— start Provided records —
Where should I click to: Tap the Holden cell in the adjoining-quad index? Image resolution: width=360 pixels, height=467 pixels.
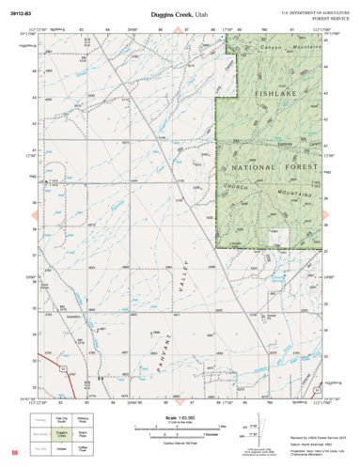click(64, 448)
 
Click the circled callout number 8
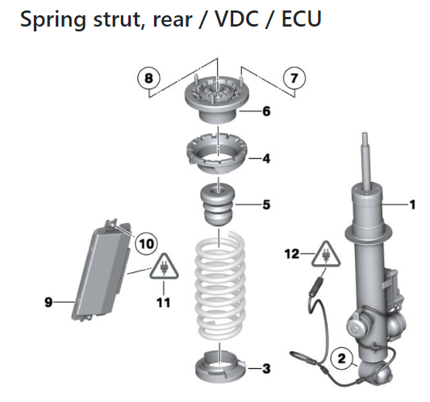(148, 78)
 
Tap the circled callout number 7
(294, 78)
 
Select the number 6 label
(266, 111)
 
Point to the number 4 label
(266, 159)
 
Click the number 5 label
(266, 205)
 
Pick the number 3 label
(266, 369)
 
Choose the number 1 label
(412, 205)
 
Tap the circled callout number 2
(342, 358)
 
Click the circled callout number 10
(147, 243)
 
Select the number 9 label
(48, 302)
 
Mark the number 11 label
(164, 303)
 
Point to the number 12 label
(292, 254)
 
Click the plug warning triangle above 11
(164, 267)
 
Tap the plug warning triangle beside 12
(326, 255)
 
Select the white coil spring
(219, 285)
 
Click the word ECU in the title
(302, 19)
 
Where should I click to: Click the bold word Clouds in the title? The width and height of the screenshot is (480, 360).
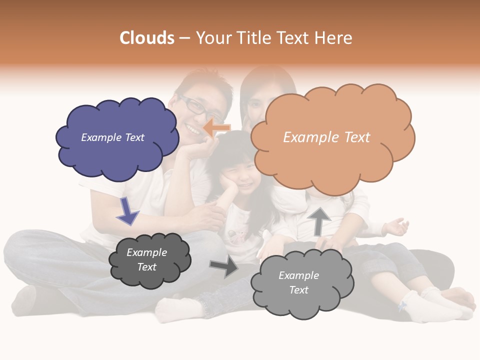point(147,38)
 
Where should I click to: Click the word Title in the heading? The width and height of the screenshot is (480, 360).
point(254,38)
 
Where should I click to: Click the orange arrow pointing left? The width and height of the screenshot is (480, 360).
point(217,128)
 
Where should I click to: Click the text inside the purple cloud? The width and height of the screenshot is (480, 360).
point(112,138)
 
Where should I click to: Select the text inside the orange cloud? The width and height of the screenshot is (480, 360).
point(326,138)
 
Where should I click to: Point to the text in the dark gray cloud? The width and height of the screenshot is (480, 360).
point(146,260)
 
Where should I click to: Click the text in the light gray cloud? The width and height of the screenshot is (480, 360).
point(298,282)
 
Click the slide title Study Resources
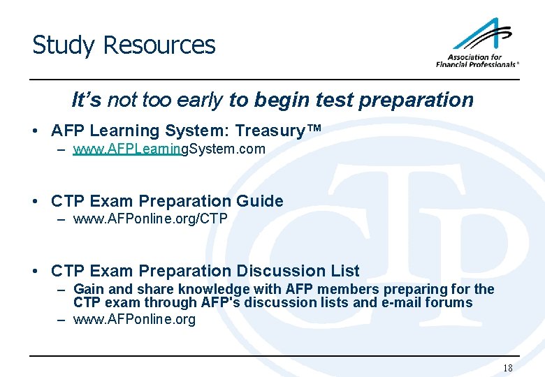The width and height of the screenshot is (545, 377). (124, 45)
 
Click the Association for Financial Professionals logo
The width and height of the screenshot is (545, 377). (478, 43)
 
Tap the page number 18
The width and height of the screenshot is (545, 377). (507, 368)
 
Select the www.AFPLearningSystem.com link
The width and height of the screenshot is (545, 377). (169, 149)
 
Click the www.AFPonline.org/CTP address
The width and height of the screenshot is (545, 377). (150, 219)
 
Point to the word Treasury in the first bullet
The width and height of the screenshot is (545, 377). (270, 131)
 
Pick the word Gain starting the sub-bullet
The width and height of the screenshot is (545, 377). (87, 289)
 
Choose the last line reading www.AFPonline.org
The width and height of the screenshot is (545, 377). (134, 320)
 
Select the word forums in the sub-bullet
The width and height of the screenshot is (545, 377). (449, 302)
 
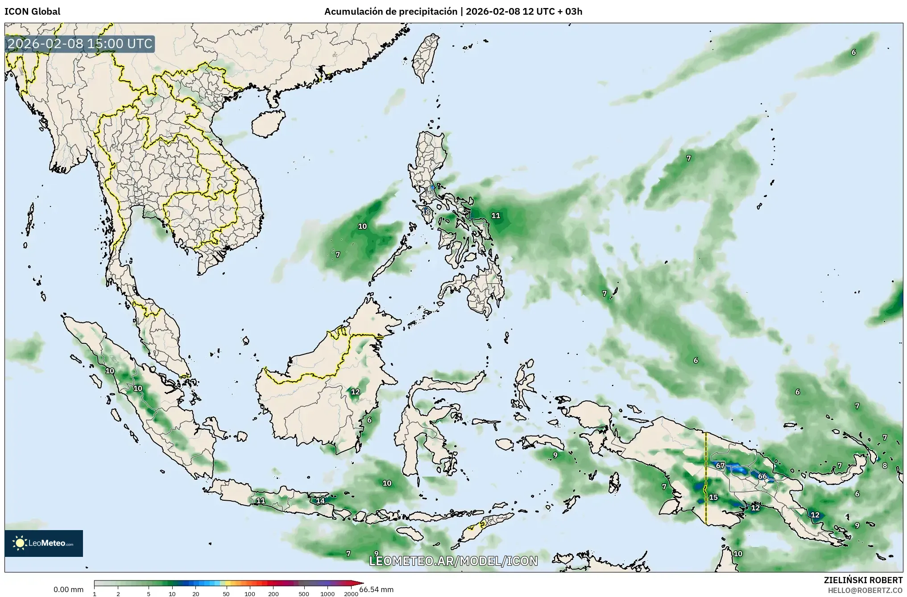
— end Provided records —
__Instructions for the task__:
Please copy all of the data above line for line, leaving out the pictures.

__Solution to the problem__:
Where should I click to: Tap the Holden cell in the adjoining-quad index? Image resolution: width=360 pixels, height=467 pixels.
click(64, 448)
 
Click the circled callout number 8
(148, 78)
 
Tap the circled callout number 7
(294, 78)
 
Select the number 6 label
(266, 111)
 
Point to the number 4 label
(266, 159)
 
Click the number 5 label
(266, 205)
 
Pick the number 3 label
(266, 369)
 
Choose the number 1 label
(412, 205)
 
Tap the circled callout number 2
(342, 358)
 
Click the circled callout number 10
(147, 243)
 
Select the number 9 label
(48, 302)
 
Mark the number 11 label
(164, 303)
 
Point to the number 12 label
(292, 254)
 
Click the plug warning triangle above 11
(164, 267)
 
Tap the plug warning triangle beside 12
(326, 255)
 
Select the white coil spring
(219, 285)
 
Click the word ECU in the title
(302, 19)
 
Where should I click to: Click the bold word Clouds in the title? The width and height of the screenshot is (480, 360).
point(147,38)
 
Where should I click to: Click the word Title in the heading? The width and height of the screenshot is (480, 360).
point(254,38)
 
Where should I click to: Click the orange arrow pointing left? The width and height of the screenshot is (480, 360).
point(217,128)
 
Where should I click to: Click the text inside the purple cloud? The width and height of the screenshot is (480, 360).
point(112,138)
 
Where should I click to: Select the text inside the orange cloud? The width and height of the screenshot is (480, 360).
point(326,138)
 
Where should I click to: Point to the text in the dark gray cloud? The width and height of the screenshot is (480, 360).
point(146,260)
 
Where should I click to: Click the text in the light gray cloud? The width and height of the screenshot is (480, 360).
point(298,282)
 
Click the slide title Study Resources
The width and height of the screenshot is (545, 377). (124, 45)
 
Click the Association for Financial Professionals logo
The width and height of the screenshot is (545, 377). (478, 43)
 
Tap the page number 18
The width and height of the screenshot is (545, 377). (507, 368)
 
Select the www.AFPLearningSystem.com link
The width and height of the screenshot is (545, 377). (169, 149)
 
Click the www.AFPonline.org/CTP address
The width and height of the screenshot is (545, 377). (150, 219)
 
Point to the word Treasury in the first bullet
The width and height of the screenshot is (545, 377). (270, 131)
 
Pick the word Gain starting the sub-bullet
The width and height of the screenshot is (545, 377). (87, 289)
 
Choose the last line reading www.AFPonline.org
The width and height of the screenshot is (545, 377). (134, 320)
 
Select the word forums in the sub-bullet
The width and height of the screenshot is (545, 377). (449, 302)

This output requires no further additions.